I used to take 24 units of Lantus daily. I now take 28 units of Basaglar daily (at 11:00am).

There are differences. If I planned on eating a light lunch, with Lantus, I wouldn’t need any Humalog, or very little - not the case with Basaglar. Basaglar truly has little-to-no peak. If I go to bed with 100mg/dl, I wake up with 100mg/dl. With Lantus, I had to have higher blood sugar at night (over 160 mg/dl) for me to wake up with 100mg/dl. My blood sugar dropped at night, EVEN THOUGH I TOOK LANTUS DURING THE DAY.

I am pleased to report that I also do not like switching meds, but Basaglar is WAY better than Lantus was. It does what a non-diabetic body is supposed to do. In my type 1 body, if I don’t eat, and I don’t take insulin, my blood sugar will gradually increase. I don’t know what Lantus was doing; it was up, down, all over the place. With Basaglar, it’s stable. It’s the closest I’ve ever felt to being non-diabetic. Stable blood sugars for 20 hours. Another benefit of Basaglar is, I take the same amount of Humalog, no matter what time of day. The only cheat that I miss is now I have to take Humalog every time I eat and not less of it either. A small price to pay for consistently stable blood sugars.

Again, I used to take 24 units of Lantus; the equivalent for me is 28 units of Basaglar. Hope this helps.

Been on forum about two months. Started Basaglar in place of Lantus 2 1/2 weeks ago and have been stable.

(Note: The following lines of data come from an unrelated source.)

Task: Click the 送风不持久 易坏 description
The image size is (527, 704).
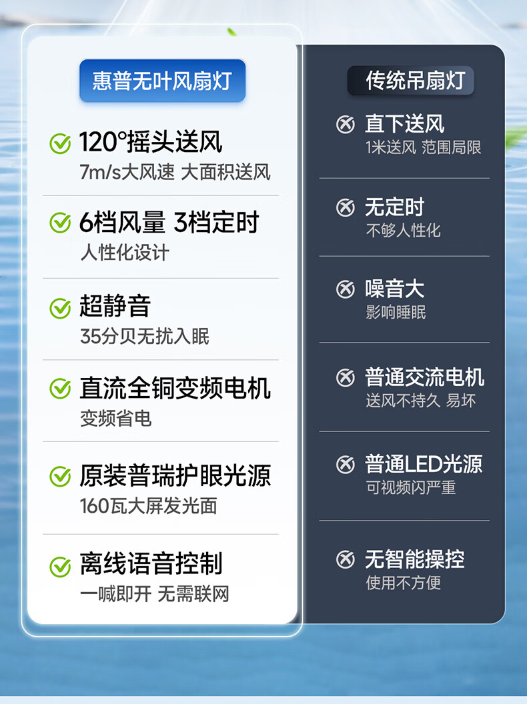Action: [x=421, y=401]
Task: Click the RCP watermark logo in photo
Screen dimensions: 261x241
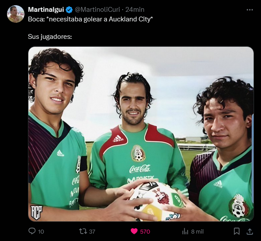Action: [36, 212]
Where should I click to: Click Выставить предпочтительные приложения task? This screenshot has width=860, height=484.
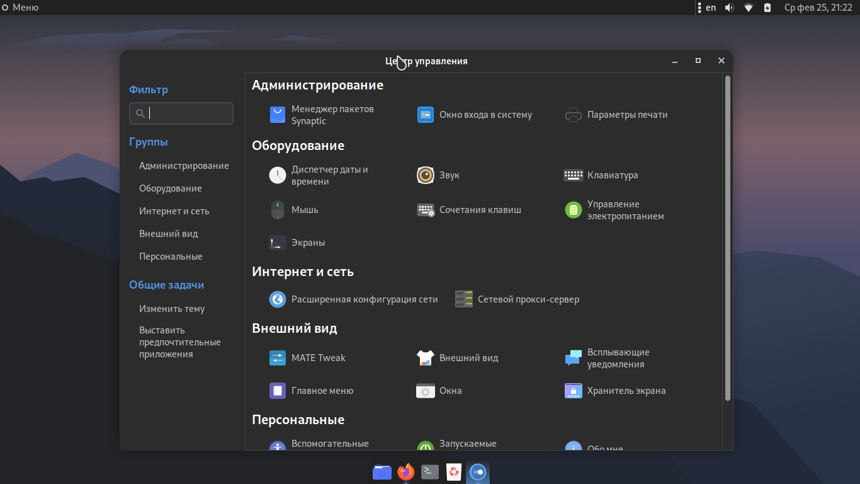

  • my Lantus requirement would vary seasonally: as low as 9.5 U/day in the summer and around 12 U/day in the winter
  • I inject in the morning in order to avoid lows while sleeping;
  • to adjust my doses I look at my CGM tracks; if they trend down overnight, then I reduce the dose, and if they trend up overnight I increase the dose.
  • with Lantus the tracks were never level; there was always a bend around 2 AM;
  • my dose adjustments are typically 0.5 units and even less, so I prefer a syringe and vial (“what you see is what you get”)
  • I aspire to have some kind of quantitative method for dose calculation, but this is a “work in progress”. It’s different than calculating how much Novolog to take using a “carb ratio”.

Best wishes to all!

An Insurance Plan I might join covers Apidra & Basaglar but not my Lantus. After reading dozens of (year old) reviews of disappointment for Basaglar compared to Lantus, I turned to here. Most reviews indicated that they had to increase dosage by 150% (give or take). Sounds like most people here are satisfied with what they experience with Basaglar.

Basaglar doesn’t work at all. My average fasting sugar scores in the morning were between 80 and 100 for years with lantus. When Aetna forced me to kill myself by using Basaglar this year they are now over 300. I am reviewing my will

Maybe switch to a different basal then?